Fiber-optic confocal Raman spectroscopy for real-time in vivo diagnosis of dysplasia in Barrett's esophagus
Menée sur 77 patients présentant un endobrachyœsophage, cette étude évalue la sensibilité et la spécificité d'une spectrométrie confocale Raman à fibre optique pour détecter précocement in vivo et en temps réel une dysplasie
Background & Aims : Barrett’s esophagus (BE) is a condition that poses high risk of developing dysplasia into esophageal adenocarcinoma. Early detection of dysplasia in BE is critical to improving survival rates of the patients. The current diagnostic approaches to detecting BE rely on random biopsy sampling guidelines, resulting in a vast number of negative biopsies. Raman spectroscopy is a unique optical vibrational technique capable of probing biochemical and biomolecular changes of tissue associated with neoplastic transformation without labeling. This work aims to evaluate the utility of a rapid fiber-optic confocal Raman spectroscopy technique for real-time in vivo diagnosis of dysplasia in BE at endoscopy.

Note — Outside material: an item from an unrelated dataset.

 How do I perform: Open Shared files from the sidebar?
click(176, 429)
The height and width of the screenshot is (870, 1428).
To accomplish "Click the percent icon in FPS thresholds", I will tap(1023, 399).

Methods : An endoscope-based fiber-optic confocal Raman spectroscopy technique developed together with Raman reference database acquired from 373 patients is applied for prospective diagnostics of 77 BE patients in vivo during gastrointestinal endoscopy. The confocal Raman diagnostic results are compared with histopathology in a blinded fashion.
Results : High-quality tissue Raman spectra can be acquired from esophagus in vivo in real-time. Confocal Raman spectra show significantly spectral differences (P < .001, unpaired two-sided Student’s t-test) among different esophageal tissue types (i.e., columnar-lined epithelium, non-dysplastic BE and dysplastic BE). Fiber-optic confocal Raman spectroscopy in conjunction with partial least squares- discriminant analysis provides a diagnostic sensitivity of 87.0% (67/77) and a specificity of 84.7% (610/720) for in vivo detection of dysplasia in 77 BE patients prospectively based on endogenous biomolecular signatures.
Conclusions : This work demonstrates for the first time that the real-time fiber-optic confocal Raman spectroscopy can be used to accurately detect dysplasia in Barrett's esophagus in vivo at the molecular level during clinical endoscopy.